God we pray that your hand and will be on these embryos, on these procedures, on these doctors, on Isabelle and Bob and all the spaces and breaths in between.

I ask that your presence be known, and that your encompassing peace would rest on them.  You are good and we praise you.  Amen.”

I will try my best to hold onto God’s goodness and His presence, and to also celebrate the fact that Max, Noelle, and Owen have joined us.

And I continue to pray for God’s perfect number of embryos for us.

Day Three Report: Twelve 8-cell Grade 1 Embryos

Yesterday was Labor Day.  Both Bob and I were home.  Yesterday was also the day to find out how our 17 fertilized eggs were faring.

I am not going to lie.  I was super nervous.  I had a reason.  At our last donor egg cycle with our frozen egg, all 10 eggs thawed and fertilized well.  The day three report was horrible as there was no grade one embryos.  Everything was grade two to grade four, from 4-cell to 10-cell.  We ended up having only one early blastocyst that we transferred and one day six blastocyst that was later transferred.  They resulted in one chemical pregnancy.  It was hardly a good cycle.

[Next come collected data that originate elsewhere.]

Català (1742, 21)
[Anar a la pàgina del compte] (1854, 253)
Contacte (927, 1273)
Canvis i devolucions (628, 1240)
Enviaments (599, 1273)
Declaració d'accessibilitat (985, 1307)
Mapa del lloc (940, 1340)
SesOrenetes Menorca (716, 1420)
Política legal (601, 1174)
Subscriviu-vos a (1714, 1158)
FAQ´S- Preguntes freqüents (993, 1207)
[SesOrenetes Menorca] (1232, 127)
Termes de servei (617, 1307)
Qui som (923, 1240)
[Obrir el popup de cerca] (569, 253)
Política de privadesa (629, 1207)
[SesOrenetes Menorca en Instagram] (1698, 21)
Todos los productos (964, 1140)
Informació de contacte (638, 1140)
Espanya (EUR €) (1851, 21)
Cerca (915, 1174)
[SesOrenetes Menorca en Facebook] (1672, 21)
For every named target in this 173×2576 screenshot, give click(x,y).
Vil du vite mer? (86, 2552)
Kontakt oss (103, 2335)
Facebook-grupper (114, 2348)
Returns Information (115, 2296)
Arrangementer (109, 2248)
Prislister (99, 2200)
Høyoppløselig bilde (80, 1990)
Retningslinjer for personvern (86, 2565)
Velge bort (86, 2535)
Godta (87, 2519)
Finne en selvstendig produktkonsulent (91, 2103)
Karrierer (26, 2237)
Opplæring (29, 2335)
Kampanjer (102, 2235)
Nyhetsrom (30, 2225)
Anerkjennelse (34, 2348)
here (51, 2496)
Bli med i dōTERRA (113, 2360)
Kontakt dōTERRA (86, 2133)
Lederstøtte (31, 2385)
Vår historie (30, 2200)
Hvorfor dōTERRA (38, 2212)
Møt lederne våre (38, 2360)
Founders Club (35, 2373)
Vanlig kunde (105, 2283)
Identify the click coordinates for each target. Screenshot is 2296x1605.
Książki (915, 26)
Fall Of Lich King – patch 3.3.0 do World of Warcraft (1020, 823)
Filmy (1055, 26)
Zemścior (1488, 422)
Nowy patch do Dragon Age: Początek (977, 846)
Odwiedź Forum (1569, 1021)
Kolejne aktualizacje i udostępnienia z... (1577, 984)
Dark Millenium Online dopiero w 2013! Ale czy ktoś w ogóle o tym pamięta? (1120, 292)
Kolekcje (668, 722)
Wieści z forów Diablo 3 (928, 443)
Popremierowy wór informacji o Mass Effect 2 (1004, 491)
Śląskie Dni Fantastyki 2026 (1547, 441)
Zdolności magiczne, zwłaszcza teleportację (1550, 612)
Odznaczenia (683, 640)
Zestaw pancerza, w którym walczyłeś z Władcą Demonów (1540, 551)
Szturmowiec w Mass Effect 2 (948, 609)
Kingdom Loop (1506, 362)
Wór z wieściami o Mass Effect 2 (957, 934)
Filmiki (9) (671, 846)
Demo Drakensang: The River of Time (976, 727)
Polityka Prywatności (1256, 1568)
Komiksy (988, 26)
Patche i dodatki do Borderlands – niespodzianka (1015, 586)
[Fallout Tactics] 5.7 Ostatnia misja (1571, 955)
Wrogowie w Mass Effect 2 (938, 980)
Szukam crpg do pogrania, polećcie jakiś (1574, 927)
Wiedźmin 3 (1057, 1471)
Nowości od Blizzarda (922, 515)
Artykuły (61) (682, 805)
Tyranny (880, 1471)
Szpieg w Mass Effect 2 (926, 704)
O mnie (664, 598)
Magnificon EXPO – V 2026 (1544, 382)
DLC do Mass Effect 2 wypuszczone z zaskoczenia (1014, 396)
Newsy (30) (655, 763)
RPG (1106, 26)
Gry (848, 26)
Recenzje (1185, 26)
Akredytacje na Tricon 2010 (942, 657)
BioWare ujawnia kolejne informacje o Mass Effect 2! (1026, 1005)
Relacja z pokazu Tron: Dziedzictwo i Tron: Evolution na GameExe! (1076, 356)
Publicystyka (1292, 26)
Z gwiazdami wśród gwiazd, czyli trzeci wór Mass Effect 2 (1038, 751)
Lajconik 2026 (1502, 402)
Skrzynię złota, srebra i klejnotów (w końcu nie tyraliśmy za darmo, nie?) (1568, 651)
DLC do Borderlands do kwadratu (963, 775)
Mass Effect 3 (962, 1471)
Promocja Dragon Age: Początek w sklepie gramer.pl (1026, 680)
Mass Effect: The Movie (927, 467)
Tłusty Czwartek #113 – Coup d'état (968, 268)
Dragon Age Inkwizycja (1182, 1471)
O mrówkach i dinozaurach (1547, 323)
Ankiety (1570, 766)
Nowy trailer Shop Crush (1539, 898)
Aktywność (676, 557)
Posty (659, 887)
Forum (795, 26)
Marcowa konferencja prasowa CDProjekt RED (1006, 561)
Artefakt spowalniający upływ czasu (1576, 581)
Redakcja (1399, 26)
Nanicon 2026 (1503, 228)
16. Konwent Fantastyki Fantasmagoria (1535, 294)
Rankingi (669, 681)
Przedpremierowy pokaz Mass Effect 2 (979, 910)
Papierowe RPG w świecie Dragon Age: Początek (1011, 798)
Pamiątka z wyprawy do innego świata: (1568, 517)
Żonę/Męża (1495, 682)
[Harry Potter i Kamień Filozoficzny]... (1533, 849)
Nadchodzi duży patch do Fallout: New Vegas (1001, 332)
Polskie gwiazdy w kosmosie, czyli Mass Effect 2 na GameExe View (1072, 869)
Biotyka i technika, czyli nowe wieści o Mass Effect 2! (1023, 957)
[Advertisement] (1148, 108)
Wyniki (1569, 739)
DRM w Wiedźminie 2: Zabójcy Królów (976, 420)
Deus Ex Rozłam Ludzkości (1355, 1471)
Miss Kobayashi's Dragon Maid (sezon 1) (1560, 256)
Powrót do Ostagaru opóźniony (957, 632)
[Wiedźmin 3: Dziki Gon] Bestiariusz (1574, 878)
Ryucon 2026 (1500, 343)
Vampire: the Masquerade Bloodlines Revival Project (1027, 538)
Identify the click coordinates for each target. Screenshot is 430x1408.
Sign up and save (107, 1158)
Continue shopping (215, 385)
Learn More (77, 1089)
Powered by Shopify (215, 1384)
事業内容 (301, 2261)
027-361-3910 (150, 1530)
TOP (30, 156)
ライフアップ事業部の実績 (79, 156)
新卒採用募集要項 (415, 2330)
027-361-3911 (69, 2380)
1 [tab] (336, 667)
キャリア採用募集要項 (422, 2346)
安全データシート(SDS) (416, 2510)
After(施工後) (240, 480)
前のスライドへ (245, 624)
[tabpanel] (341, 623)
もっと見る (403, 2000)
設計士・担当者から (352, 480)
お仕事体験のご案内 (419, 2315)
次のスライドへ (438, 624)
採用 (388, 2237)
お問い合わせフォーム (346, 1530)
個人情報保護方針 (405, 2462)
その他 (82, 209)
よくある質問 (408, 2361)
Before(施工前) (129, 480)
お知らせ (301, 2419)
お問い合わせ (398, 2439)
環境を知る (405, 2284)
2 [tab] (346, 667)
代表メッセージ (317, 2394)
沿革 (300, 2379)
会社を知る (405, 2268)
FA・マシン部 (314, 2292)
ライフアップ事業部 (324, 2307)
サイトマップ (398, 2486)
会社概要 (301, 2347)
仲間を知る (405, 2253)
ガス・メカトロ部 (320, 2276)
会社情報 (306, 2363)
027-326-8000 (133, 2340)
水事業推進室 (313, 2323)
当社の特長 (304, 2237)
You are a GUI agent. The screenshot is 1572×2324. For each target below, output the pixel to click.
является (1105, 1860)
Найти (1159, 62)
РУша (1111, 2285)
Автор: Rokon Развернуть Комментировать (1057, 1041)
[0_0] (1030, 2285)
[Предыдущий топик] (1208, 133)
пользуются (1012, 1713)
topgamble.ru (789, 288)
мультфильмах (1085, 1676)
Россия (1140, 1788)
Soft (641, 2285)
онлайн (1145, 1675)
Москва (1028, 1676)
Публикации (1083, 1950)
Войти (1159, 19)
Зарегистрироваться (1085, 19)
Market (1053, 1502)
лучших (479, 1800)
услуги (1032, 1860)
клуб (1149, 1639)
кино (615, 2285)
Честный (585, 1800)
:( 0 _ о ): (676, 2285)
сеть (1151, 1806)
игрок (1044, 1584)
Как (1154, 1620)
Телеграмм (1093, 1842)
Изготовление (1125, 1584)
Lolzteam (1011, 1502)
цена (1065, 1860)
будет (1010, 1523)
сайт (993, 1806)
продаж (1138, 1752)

Yesterday I had this fear that all of the embryos somehow had died.  It was super irrational, I know, but I couldn’t help having these thoughts.  We have been traumatized for so long, it was hard for me to keep these thoughts out of my head.

I had so much nervous energy that I started cleaning the floor, tidying up things, and folding laundry.  Yup.  I clean when I am angry or nervous.

Bob wasn’t too much better.  He was super distracted while working on an assignment.  I checked my email every three seconds.

Dr. E’s email came after 11am.  Once I saw her subject line, I knew we had good news.

She wrote on the subject line: Gorgeous!!!

This is her email:

“Good morning!

We have GORGEOUS embryos this morning!

We have 12 embryos that are 8-9 cells and grade 1

1 = 7 cell grade 1

1 = 6 cell grade 1

1 = 8 cell grade 2

1 = 6 cell grade 3

1 = 4 cell grade 3

Next report will be on Wednesday

I expect approximately 8 blastocysts or more on day 5 = Wednesday

More news to come!


Wow!!!  Out of all of my own egg cycles and that one DE cycle, we have NEVER had ANY 8-cell grade 1 embryos.  It is out of this world to have 12 of them!  Looks like all 17 embryos are still dividing, with the 12 8-9 cell grade 1 ones that are leading the pack.

Praise the Lord for answering our prayers!

I was grinning from ear to ear.  My shoulders were finally down.  It was the best news ever!

I know that we still have a way to go.  First we need to have some blastocysts tomorrow.  Then we’ll have to test them to see which ones have normal chromosomes.  But we are definitely heading to the right direction.

My dear friend Jane is right.  Maybe we will need to come up with a bunch of embryo names this time.